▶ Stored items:
————————

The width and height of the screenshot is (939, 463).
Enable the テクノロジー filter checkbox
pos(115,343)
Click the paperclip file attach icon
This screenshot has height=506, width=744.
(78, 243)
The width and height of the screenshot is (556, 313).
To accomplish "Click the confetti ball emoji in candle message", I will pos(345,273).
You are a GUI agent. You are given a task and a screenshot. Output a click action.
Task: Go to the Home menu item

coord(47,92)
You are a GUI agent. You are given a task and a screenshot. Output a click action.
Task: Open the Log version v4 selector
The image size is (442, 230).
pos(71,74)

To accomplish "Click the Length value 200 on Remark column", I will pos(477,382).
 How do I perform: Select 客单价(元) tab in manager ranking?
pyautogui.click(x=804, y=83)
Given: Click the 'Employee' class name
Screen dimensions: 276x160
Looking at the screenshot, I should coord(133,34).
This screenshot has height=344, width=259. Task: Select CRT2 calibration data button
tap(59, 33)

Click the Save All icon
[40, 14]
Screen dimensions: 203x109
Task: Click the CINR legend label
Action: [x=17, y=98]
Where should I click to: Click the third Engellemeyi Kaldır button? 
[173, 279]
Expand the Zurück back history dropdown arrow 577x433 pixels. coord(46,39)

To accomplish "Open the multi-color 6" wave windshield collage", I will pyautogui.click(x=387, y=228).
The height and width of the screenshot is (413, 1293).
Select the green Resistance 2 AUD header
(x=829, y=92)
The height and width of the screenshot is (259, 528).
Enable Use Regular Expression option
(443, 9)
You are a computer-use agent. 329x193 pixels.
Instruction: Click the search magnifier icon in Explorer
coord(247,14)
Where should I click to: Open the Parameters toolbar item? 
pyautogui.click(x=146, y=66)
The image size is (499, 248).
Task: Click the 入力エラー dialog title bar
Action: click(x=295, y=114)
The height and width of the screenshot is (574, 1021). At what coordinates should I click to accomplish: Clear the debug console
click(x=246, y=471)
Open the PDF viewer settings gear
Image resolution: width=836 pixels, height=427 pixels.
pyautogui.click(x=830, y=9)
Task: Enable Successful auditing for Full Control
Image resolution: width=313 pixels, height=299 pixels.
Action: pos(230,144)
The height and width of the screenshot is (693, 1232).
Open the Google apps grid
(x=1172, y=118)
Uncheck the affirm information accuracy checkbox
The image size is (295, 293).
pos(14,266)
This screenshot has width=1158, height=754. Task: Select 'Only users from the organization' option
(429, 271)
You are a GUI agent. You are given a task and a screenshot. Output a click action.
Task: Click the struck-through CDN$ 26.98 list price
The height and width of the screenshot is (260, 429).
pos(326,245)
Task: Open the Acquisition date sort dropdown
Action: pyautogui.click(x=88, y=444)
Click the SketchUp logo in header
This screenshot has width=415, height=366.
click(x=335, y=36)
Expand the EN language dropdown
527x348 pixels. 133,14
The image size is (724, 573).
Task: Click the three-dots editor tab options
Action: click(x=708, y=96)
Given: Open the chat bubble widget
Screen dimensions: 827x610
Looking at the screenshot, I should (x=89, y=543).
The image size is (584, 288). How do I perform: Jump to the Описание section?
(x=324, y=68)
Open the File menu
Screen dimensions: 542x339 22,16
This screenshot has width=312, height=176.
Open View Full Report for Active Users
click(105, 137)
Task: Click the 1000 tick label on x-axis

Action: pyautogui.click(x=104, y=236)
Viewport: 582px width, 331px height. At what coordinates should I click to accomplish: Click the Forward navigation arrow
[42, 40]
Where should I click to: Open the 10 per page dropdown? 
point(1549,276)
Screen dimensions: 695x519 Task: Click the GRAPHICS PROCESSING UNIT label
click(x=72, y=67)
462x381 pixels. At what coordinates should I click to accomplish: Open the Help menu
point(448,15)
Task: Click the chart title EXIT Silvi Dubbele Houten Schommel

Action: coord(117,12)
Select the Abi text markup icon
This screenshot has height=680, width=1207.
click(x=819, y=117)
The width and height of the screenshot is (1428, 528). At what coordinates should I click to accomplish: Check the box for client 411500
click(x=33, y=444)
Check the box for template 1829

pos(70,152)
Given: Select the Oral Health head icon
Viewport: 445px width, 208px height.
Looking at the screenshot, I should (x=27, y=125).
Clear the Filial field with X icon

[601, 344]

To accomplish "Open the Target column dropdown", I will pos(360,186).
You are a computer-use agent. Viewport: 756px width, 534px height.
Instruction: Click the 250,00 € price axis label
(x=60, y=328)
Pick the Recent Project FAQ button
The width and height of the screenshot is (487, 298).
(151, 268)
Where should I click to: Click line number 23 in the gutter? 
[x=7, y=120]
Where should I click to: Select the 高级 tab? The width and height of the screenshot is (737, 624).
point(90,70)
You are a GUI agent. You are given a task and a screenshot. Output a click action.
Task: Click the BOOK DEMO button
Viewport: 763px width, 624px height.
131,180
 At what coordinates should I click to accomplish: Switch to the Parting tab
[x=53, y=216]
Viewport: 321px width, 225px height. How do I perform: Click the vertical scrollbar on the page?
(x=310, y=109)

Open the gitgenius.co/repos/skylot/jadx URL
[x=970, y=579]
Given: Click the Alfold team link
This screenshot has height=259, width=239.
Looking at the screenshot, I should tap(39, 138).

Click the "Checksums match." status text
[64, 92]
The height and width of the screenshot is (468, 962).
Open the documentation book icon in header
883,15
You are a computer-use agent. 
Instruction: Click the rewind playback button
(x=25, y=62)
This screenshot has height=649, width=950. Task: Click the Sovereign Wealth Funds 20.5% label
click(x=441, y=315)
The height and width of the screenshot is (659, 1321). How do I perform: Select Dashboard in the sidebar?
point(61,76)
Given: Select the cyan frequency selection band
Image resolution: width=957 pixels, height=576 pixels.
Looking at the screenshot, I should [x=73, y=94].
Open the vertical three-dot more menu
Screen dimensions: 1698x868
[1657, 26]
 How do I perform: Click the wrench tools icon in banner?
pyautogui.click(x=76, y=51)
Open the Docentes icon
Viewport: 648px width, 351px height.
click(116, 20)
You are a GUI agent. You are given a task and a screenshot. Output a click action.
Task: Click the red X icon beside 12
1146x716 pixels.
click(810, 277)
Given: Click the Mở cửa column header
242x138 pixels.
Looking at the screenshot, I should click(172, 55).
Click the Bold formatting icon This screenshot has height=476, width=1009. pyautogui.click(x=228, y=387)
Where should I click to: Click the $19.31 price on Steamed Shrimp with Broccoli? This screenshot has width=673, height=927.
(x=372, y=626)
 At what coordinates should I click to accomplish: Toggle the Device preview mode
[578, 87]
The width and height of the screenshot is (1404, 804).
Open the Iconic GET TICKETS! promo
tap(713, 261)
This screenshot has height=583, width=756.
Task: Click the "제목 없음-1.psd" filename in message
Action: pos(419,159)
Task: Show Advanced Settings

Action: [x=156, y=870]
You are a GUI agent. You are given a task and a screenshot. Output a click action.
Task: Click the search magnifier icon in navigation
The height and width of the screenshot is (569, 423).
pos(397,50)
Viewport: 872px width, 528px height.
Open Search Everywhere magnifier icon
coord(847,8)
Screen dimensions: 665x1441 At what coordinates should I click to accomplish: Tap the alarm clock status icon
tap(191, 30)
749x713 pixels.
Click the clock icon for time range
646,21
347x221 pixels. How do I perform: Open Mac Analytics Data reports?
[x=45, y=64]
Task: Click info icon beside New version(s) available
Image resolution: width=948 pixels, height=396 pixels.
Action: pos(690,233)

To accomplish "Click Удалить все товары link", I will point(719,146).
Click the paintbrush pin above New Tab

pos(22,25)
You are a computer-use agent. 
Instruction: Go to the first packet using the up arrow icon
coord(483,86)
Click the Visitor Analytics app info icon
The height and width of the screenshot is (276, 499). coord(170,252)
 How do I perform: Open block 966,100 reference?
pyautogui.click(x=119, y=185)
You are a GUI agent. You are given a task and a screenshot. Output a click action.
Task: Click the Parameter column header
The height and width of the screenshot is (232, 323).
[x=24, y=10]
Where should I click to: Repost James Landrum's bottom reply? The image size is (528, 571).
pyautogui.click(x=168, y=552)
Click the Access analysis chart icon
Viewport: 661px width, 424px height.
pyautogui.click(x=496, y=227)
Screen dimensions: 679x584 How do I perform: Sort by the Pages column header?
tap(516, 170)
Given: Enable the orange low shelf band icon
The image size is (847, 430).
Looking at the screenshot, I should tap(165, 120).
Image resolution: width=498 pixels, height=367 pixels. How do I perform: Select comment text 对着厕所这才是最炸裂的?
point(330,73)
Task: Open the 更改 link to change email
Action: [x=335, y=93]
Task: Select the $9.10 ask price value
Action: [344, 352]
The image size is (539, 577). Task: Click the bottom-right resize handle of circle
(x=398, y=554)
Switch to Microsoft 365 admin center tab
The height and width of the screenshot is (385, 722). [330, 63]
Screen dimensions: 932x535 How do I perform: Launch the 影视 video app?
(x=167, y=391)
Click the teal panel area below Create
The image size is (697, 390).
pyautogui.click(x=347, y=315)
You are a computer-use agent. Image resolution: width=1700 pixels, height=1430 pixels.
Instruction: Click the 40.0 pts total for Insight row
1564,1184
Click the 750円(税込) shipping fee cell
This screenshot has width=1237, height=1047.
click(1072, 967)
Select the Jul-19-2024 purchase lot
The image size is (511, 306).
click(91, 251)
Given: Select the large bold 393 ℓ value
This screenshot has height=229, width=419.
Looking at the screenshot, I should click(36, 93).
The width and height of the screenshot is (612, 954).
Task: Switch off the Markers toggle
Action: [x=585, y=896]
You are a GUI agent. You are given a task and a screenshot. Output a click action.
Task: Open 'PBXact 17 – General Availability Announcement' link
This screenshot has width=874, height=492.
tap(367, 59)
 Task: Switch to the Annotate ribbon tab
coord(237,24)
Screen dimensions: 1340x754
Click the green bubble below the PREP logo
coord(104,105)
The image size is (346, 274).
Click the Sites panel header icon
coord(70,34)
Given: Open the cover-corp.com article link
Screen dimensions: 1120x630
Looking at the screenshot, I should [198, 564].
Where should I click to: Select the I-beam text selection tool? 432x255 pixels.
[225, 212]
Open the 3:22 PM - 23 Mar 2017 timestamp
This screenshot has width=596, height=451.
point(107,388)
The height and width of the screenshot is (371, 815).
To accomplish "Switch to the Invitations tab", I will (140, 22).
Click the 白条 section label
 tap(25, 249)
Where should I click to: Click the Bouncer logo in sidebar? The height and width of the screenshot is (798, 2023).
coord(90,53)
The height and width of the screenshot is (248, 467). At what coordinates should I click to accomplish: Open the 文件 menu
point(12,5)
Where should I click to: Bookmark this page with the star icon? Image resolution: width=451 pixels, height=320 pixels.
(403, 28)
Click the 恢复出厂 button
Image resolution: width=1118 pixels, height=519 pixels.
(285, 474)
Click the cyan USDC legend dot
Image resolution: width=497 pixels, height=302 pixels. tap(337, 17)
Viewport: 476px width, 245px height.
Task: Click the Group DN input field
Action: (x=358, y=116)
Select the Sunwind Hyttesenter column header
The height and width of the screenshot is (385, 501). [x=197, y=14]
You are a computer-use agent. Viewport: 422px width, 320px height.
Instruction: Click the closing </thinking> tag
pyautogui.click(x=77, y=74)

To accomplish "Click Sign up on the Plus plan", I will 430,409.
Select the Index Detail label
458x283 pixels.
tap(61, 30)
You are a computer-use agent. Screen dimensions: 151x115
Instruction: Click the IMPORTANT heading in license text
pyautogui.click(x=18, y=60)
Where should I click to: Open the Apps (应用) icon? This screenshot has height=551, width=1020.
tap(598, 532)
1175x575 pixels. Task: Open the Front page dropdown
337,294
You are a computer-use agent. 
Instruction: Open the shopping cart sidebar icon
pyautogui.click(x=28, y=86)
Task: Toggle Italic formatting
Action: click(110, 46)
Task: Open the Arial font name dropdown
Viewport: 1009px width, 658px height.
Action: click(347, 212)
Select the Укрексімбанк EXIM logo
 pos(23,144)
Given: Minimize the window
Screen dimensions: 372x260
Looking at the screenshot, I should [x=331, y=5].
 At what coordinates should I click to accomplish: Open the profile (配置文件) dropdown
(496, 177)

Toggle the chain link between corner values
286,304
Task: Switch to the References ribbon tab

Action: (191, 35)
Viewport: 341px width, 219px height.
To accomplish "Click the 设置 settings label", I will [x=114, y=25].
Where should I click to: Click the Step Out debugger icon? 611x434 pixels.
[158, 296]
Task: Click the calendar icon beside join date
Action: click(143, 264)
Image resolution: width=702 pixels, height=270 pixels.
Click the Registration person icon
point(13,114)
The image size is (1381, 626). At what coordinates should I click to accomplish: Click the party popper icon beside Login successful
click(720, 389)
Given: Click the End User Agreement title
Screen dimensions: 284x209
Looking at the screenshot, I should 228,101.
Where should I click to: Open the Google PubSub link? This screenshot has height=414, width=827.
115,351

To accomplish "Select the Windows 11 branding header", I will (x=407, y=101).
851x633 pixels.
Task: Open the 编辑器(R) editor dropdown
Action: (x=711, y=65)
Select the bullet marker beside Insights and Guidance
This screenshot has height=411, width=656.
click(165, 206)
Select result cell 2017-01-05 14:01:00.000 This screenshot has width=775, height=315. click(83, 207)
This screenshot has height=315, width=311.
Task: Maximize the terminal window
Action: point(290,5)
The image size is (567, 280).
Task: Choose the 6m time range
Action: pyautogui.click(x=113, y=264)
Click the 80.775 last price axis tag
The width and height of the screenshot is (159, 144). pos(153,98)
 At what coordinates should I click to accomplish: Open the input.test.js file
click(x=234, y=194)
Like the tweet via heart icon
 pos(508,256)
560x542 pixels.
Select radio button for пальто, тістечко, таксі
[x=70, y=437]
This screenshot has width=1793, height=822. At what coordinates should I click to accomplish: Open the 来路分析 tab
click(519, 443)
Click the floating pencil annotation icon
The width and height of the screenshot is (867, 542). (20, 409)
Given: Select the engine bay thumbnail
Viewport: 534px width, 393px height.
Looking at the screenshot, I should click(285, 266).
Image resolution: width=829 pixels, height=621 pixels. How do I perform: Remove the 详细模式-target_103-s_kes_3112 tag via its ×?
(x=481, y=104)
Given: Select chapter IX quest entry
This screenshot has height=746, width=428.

————————

▶ Assignment:
Look above for the line holding "The image size is (442, 230)." and the line holding "Given: Click the 'Employee' class name", then output exactly those two lines and every line between them, nothing more.

▶ Exercise answer:
The image size is (442, 230).
pos(71,74)

To accomplish "Click the Length value 200 on Remark column", I will pos(477,382).
 How do I perform: Select 客单价(元) tab in manager ranking?
pyautogui.click(x=804, y=83)
Given: Click the 'Employee' class name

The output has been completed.